The simplest way to do this is by using an UUID for the folder name instead of using the current namespace/name.
There are multiple benefits of doing this, but I'll just mention 2 that I think are major:
Security: in order to identify a repo that you may want to get out of the disk you need to also compromise the database. This makes it harder to extract data from GitLab in case of a security breach.
Reusing group and project names after deletion stops being a problem - it's virtually impossible to get the same UUID.
This shouldn't be so much of a change to the application. But I think that the main issue will be to migrate all the projects around in the filesystem (a simple mv command would suffice) simply because it will take long.
For bonus points we could use the same technique used by git and use the first 2 chars of the UUID as a first level folder to group them and avoid making mistakes like double tab as root in the host and taking it down on bash expansion.
This is a great idea. We'll clearly need to support both paths while migrating, which will be the biggest pain point. Although it's a filesystem layout change, not a database change, a lot of the comments in https://gitlab.com/gitlab-org/gitlab-ce/issues/26130 would apply here too.

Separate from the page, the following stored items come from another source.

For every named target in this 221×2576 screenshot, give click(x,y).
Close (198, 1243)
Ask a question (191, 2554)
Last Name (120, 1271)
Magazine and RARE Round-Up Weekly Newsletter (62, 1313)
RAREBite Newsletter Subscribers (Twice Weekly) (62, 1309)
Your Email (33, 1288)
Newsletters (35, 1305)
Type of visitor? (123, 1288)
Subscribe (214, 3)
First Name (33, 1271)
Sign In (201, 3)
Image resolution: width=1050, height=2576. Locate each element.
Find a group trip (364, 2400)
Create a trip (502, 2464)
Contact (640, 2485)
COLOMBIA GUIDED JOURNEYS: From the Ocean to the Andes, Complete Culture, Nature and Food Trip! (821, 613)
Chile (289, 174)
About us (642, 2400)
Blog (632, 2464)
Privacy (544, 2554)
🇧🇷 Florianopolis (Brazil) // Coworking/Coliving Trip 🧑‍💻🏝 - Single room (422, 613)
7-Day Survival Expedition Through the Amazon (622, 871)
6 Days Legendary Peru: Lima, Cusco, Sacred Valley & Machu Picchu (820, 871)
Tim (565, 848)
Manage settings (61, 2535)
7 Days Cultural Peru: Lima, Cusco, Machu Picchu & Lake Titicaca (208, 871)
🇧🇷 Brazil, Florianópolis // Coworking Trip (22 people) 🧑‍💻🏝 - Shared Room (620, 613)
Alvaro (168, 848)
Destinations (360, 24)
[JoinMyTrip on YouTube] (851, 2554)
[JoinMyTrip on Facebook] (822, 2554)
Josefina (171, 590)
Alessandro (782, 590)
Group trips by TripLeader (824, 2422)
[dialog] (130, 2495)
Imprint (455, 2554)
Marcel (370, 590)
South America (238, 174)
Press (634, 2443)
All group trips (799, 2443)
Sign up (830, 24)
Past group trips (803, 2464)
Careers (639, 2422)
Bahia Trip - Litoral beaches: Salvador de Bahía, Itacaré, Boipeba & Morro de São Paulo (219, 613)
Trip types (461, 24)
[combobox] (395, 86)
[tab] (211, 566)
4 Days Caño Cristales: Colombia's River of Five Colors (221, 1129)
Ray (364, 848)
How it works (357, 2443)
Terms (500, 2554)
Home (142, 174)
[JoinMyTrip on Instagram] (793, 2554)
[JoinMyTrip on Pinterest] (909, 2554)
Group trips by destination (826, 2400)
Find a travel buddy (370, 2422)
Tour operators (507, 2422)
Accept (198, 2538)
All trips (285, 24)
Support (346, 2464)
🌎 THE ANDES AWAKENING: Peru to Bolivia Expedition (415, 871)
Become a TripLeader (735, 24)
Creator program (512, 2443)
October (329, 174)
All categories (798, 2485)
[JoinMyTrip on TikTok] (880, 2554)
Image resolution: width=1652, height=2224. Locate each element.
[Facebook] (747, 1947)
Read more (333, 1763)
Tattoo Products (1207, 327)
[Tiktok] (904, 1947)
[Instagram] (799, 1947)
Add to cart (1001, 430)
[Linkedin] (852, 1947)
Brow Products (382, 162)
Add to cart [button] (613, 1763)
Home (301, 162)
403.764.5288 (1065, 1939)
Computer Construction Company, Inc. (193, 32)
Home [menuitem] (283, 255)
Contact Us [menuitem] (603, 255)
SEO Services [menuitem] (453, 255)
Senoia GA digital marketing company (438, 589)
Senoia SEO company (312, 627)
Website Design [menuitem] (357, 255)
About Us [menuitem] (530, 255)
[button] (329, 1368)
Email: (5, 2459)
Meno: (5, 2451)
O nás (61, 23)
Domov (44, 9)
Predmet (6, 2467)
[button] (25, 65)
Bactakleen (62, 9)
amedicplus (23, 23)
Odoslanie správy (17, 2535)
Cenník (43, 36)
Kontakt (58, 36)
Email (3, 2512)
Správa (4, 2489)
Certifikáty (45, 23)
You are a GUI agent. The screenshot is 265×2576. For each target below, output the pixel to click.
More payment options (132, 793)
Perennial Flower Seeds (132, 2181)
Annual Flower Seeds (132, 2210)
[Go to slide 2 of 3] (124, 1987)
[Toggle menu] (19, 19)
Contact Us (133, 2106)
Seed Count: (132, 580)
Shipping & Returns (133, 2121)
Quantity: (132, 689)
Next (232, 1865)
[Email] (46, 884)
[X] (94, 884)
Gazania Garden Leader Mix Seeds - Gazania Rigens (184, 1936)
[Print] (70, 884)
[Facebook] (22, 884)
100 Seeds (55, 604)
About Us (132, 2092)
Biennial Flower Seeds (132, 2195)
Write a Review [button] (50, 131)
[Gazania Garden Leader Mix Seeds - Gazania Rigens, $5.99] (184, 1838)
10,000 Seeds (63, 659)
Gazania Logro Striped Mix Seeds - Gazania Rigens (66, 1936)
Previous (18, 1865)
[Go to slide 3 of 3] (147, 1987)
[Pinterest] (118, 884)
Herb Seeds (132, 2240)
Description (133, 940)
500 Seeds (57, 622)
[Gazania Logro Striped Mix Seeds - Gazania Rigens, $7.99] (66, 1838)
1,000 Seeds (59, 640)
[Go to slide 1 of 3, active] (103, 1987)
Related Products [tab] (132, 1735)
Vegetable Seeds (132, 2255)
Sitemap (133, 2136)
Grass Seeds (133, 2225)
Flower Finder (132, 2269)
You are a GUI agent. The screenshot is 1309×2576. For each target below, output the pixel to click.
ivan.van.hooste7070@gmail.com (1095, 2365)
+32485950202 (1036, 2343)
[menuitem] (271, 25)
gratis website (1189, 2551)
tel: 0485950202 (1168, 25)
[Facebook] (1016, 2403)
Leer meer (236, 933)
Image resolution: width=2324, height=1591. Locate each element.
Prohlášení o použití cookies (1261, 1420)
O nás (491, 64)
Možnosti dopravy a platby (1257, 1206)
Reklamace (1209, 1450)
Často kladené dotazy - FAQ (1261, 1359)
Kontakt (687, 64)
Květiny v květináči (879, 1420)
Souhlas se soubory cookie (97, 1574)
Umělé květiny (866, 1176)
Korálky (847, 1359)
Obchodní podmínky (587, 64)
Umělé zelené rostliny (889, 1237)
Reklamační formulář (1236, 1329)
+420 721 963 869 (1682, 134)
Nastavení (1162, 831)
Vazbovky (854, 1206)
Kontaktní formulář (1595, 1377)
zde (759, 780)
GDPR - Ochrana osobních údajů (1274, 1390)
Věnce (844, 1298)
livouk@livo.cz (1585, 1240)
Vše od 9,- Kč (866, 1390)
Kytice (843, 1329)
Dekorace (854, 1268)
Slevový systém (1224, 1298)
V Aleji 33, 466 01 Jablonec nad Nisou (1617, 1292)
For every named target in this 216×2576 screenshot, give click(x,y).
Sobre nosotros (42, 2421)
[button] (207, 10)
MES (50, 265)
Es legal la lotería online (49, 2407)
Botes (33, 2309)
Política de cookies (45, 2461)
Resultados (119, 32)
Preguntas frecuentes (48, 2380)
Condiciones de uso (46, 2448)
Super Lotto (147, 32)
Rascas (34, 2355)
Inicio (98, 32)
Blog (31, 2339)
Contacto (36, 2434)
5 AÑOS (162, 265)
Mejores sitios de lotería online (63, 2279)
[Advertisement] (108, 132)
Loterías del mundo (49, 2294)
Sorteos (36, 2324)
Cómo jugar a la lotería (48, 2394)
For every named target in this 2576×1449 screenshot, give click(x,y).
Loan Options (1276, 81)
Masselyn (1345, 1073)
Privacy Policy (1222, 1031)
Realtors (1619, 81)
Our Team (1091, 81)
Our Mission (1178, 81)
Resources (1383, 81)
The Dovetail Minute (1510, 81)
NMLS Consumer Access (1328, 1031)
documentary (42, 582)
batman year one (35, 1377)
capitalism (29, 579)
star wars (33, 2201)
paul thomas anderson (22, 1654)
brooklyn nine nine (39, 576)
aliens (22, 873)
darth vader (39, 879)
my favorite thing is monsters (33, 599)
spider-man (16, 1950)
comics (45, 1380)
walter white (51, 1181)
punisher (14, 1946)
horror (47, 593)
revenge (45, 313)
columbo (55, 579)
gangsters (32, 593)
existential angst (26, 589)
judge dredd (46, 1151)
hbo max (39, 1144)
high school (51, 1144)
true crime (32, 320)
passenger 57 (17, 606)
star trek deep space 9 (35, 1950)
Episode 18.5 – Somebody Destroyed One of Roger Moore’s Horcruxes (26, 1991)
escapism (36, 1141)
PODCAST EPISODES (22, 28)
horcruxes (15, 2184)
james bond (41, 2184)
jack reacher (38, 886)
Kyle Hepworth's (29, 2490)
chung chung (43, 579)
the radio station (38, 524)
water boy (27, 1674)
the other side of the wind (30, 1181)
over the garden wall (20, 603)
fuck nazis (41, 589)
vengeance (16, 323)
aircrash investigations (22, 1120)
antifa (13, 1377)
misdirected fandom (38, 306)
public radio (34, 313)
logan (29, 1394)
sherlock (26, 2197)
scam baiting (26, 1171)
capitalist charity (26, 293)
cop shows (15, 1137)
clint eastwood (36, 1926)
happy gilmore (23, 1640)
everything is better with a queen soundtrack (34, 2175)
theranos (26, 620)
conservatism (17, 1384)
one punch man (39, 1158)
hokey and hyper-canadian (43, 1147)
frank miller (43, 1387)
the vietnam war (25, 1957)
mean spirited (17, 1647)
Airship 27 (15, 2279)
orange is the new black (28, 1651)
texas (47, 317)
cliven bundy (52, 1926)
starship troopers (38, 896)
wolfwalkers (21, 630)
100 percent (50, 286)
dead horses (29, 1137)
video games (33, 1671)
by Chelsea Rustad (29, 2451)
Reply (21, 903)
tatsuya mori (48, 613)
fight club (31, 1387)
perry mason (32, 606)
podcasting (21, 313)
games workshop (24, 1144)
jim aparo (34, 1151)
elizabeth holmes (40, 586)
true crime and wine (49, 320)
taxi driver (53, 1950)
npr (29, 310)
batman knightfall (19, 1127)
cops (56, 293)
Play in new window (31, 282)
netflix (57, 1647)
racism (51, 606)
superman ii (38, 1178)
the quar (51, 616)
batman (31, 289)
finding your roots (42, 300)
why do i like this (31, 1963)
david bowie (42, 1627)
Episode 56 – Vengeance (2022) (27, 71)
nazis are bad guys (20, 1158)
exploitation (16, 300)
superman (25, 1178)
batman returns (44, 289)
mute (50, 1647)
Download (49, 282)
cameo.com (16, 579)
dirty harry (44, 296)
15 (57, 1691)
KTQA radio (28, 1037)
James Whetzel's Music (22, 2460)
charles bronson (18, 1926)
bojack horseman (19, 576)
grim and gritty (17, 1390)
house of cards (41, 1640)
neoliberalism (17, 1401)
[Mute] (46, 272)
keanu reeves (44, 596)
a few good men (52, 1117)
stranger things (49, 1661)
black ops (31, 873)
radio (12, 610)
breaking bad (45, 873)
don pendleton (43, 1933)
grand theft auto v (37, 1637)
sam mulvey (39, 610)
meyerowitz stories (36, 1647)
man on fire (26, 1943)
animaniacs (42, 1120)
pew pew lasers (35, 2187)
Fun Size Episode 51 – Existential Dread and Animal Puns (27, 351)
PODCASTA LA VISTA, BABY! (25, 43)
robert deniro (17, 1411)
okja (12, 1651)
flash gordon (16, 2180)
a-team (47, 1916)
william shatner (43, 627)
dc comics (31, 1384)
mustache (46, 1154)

Yes it will take a while, but we can just fill the path with what makes sense now, and then perform the migration on the backend while GitLab.com is running, same way we do with migrating repos from one shard to the other, this can be treated the same (except that we should use mv instead of rsync to avoid duplicating the needed storage)
I had an idea that I thought was reasonable, but won't work. I'm putting it here for the benefit of others, so that they don't make the same mistake My idea was to do a 'slow move', like we'd do in the database:
In release A, add hard links from the existing storage paths to the new path format, on the same mount.
In release B, use the new path format.
In release C, remove the links from the old formats, so that only the new formats are available.
We'll probably just need a fallback while we migrate, to check first the new path, and then the old path if that doesn't exist, like in my previous comment.
I'm thinking that we could do this not as a migration but as a maintenance task - we ship the rename, and every time we move a project across shards we use a new folder, this way we could just be moving things from one shard to the next detaching them from the current repo name using the same behavior we have right now.
But the path can be there unchanged forever. Even when it's the old one.
And deleting and creating again will have the exact same effect that we're
looking for. There is no need to force people to migrate everything at all.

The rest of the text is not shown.